Dans le texte sur Benoît XVI, lors de quelles deux conférences le pape a-t-il développé le rôle de la raison dans la foi ?

▶ Texte proposé

§ §

A contre-courant des jivaros philosophiques
Le pape Benoît XVI est souvent décrié par les médias qui aimeraient que l’Eglise s’aligne complaisamment sur les modes idéologiques des philosophes postmodernes. C’est mal percevoir cet intellectuel allemand de premier ordre qu’est Joseph Ratzinger, grand spécialiste de la Tradition théologique et mystique, et fin connaisseur de la réforme luthérienne. A contre-courant des jivaros philosophiques, il assume avec brio son rôle de guide et d’éveilleur au service des membres de son Eglise universelle, et il défend avec conviction un type de liberté spirituelle utile à tous.
Une foi – quelle qu’elle soit – dès qu’elle se fait irrationnelle, conduit à des exactions
Benoît XVI donne une place prioritaire à la dimension biblique de la foi ; il a démontré dans ses ouvrages de réflexion sur Jésus qu’il maîtrisait parfaitement les options des différentes écoles exégétiques ayant minutieusement analysé l’enracinement hébraïque du Nouveau Testament. Le pape prend en compte la dimension spirituelle de la foi sans occulter le rôle de la raison. Il a développé cet aspect depuis des années dans son magistère, en particulier à la conférence de Ratisbonne et à celle des Bernardins. Selon lui, une foi – quelle qu’elle soit – dès qu’elle se fait irrationnelle ou déraisonnable, conduit à des exactions, dont les illustrations terroristes ne manquent pas dans l’actualité.
Dans ses interventions hebdomadaires, Benoît revient souvent sur cette réalité du lien entre foi et raison, car dit-il, si la théologie est une science de la foi, cela pose question, du fait que l’on présente si souvent la science et la foi comme antagonistes ! La foi cesserait-elle d’être foi lorsqu’elle devient science ? Et la science perdrait-elle sa crédibilité dès qu’elle est au service d’une meilleure expression de la foi ?

§ §

[Enregistrements issus d'une source de données]
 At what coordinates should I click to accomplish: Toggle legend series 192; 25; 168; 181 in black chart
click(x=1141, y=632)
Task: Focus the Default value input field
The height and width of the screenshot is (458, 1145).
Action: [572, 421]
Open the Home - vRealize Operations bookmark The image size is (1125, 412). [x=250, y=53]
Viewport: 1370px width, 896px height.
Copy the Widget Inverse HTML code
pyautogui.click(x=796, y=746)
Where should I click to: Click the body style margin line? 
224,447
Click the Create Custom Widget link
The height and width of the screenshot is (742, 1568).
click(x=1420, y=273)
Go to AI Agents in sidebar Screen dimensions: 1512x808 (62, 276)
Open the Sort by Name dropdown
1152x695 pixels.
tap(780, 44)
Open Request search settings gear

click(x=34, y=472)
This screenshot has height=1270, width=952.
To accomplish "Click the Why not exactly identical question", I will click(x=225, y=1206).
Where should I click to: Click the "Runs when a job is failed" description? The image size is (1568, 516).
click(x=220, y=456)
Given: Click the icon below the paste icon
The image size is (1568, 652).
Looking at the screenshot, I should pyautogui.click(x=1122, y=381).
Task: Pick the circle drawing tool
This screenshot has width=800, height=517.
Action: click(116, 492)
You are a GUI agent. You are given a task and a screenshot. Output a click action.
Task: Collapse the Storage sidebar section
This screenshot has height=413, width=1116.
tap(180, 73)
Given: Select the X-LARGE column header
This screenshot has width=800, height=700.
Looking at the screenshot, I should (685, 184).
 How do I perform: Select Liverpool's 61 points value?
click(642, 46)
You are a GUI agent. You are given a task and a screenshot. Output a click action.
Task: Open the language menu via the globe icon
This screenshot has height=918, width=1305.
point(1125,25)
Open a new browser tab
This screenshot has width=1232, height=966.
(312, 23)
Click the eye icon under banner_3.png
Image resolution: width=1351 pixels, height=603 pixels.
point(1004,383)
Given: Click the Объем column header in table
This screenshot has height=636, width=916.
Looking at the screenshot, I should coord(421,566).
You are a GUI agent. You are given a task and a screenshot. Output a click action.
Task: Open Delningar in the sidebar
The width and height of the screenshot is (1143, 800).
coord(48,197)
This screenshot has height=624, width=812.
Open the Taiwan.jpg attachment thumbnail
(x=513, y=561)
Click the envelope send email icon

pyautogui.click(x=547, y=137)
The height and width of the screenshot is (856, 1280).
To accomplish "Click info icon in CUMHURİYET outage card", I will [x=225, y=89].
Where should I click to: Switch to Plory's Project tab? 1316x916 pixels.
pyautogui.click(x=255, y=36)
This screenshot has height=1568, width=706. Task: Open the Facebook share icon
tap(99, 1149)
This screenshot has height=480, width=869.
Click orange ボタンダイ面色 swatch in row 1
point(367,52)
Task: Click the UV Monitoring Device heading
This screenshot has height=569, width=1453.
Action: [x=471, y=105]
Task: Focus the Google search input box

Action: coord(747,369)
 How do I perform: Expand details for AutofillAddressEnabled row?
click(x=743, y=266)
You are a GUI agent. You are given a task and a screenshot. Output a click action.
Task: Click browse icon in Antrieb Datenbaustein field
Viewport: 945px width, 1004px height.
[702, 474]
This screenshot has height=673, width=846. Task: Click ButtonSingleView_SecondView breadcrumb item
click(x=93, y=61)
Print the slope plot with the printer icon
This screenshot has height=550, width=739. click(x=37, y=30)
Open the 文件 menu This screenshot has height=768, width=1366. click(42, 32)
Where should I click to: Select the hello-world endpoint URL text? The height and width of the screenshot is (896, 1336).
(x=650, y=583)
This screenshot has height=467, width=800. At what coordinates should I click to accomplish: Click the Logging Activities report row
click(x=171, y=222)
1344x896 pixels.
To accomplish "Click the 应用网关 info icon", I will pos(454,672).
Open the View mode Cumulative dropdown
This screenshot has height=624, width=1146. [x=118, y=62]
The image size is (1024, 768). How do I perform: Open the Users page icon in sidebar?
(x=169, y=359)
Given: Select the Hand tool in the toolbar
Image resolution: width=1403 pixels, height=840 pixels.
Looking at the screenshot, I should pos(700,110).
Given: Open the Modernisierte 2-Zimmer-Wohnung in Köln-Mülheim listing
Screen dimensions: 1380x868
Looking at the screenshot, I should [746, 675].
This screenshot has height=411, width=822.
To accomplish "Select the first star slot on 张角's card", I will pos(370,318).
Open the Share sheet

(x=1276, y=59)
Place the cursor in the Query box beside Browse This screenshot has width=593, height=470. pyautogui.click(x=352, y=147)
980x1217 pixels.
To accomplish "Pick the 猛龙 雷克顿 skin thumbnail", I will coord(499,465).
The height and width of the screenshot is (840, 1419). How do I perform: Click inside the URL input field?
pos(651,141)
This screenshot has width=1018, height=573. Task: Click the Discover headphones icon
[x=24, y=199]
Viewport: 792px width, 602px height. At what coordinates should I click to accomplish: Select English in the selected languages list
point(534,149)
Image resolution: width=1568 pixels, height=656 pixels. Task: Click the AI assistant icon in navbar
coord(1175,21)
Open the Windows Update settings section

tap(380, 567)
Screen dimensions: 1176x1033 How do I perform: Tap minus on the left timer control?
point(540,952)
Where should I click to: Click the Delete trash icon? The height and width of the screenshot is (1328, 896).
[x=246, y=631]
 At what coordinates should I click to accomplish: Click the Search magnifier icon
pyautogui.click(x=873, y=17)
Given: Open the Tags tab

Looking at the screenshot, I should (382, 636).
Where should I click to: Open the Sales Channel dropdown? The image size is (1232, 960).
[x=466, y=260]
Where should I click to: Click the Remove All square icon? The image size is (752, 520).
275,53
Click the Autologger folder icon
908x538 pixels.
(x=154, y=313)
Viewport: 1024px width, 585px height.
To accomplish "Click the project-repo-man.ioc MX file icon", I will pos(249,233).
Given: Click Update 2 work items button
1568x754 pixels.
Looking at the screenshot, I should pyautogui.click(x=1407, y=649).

§ §

▶ Corrigé
À la conférence de Ratisbonne et à celle des Bernardins.